Corría el año 2016 y en la Ciudad Jardín al centro de Venezuela, la sequía amenazaba con extinguir la vida vegetal además de la paciencia de sus habitantes; los racionamientos de luz, los cortes del vital líquido, la preocupación por los bajos niveles en las represas caldeaban una situación de por sí tensa por los problemas económicos y sociales que golpeaban a todos a diario. Sin quererlo me enteraba de las noticias, eso de vivir en una avenida concurrida tiene sus ventajas y desventajas.

  Las fuerzas se me acababan, la contaminación en todos sus tipos me enfermaba y se notaba en mi exterior, mis hojas amarillas, delgadas y mirando hacia el suelo me delataban, por ello decidí dormir hasta que pasara "el temblor" como dice un famoso rockero suramericano. Así no gastaría muchas energías y podría despertar al siguiente año cuando empezaran las lluvias, el ser mayor de edad me permitía estas y otras cosas..
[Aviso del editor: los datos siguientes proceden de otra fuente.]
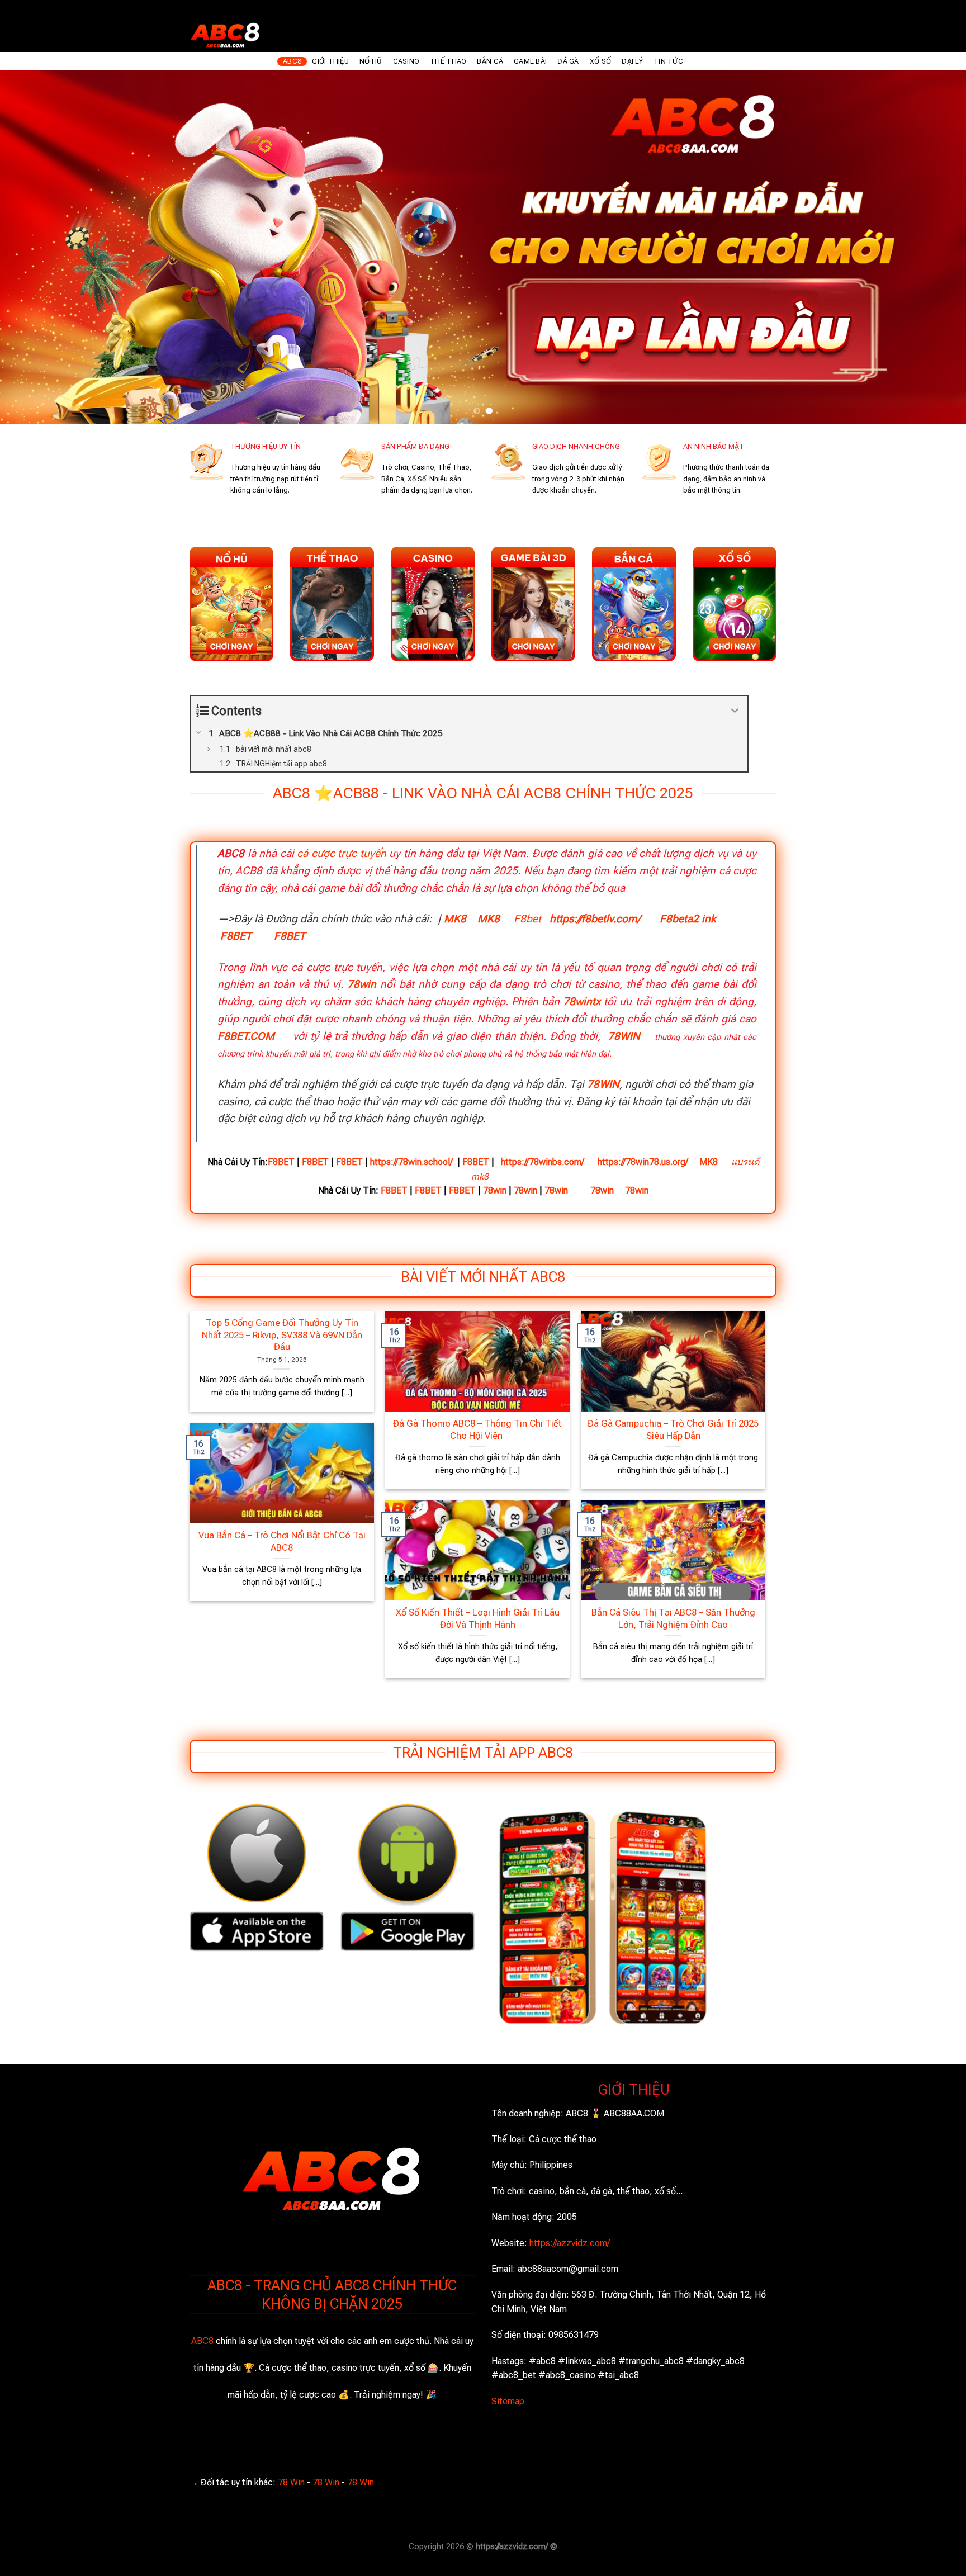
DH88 (111, 2568)
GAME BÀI (530, 61)
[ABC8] (273, 33)
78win (361, 984)
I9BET (46, 2568)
  Así que esperaba un año donde se fueran solucionando las coyunturas poco a poco, para que las sonrisas de los niños volvieran y las quejas se esfumaran, no quería ver a la gente como yo, con aspecto deteriorado sino con buen semblante. Con los primeros rocíos me preparé para abrir los ojos pero no fue suficiente...

  Lamentablemente me encontré como en otra dimensión, eran los mismos edificios, las calles, pero las personas, esas que en otro tiempo iban de prisa a sus trabajos, al colegio, que se saludaban alegremente, ahora estaban tristes y lo que es peor sin esperanzas, hurgando entre la basura para poder alimentarse, me impresioné mucho cuando vi familias enteras haciendo cola para revisar las bolsas de desperdicios que habían a mi alrededor.

  Oírlos me partía el alma, muchas empresas cerradas dejaban a miles sin trabajo, los que huían a otros países, los problemas que ya existían unos meses después estaban acrecentados, ¡parecía imposible que todo hubiera cambiado a peor! me dió miedo, lamenté el haber dormido por tanto y tan poco tiempo, la impotencia reinaba por doquier, los lamentos eran frecuentes por la escasez de medicinas, la inflación, la inseguridad, la mala calidad en los servicios públicos, las promesas electorales vacías...

  Era muy difícil el día a día, las lluvias inundaban las calles creando más obstáculos para la sociedad que quería seguir con su existencia de la manera más digna posible, comenzaron las protestas y con ellas el pavimento se llenó de sangre, el ambiente de humo y gases lacrimógenos, el sufrimiento se elevó a lìmites insospechados, jóvenes dando sus vidas, familias separadas para siempre y al cabo de semanas, unas elecciones y la fe de millones de venezolanos enterrada.

  De nada valieron las manifestaciones ni los resultados electorales, humanamente no hay salida inmediata al grave panorama de este paìs, sin embargo, hay personas que creen que más temprano que tarde saldremos del túnel y esta experiencia nos hará más fuertes, mejores seres humanos, quienes salieron de la frontera volverán a reconstruír también la patria de Bolívar y el agradecimiento se respirará a cada instante.

  Pero vamos un paso a la vez, este 2019 nos planteamos ser menos egoístas, más unidos, disfrutar las cosas buenas de la vida que son gratis: compartir con la familia, desempolvar los juegos de mesa, aprender manualidades, otras recetas, animarnos los unos a los otros, ayudar a los más desfavorecidos, idear nuevas formas de obtener ingresos, abrazar más fuertemente a los principios y valores que tanto hacen falta en esta sociedad, nos planificaremos, reajustaremos los presupuestos y todos en un mismo sentir le pediremos al Dios de los cielos que tenga misericordia de nosotros y nos haga salir de esta crisis.

  Yo quizás no podré participar en todo aquello, pero tengan la seguridad que con todo y miedo embelleceré este espacio, daré sombra al cansado que se refugie debajo de mí, limpiaré el oxígeno de Maracay, seré el asiento de pichones que engalanarán las mañanas con sus cantos, me haré de oídos sordos a las críticas negativas y oraré al Todopoderoso, no seré un cobarde cerrando los ojos sin poner mi granito de arena, puedo y seré parte de la solución, aquí, desde mis posibilidades y estoy seguro que antes que mis raíces lleguen a la arena veré el renacer de Venezuela y celebraré, tal vez hasta regale flores a los transeúntes y me despediré, mis hojas secas volarán por el cálido cielo, mis ramas quebradizas servirán para hacer otros nidos, mi tronco será cortado pero la satisfacción de haber sido protagonista, no me será jamás quitada.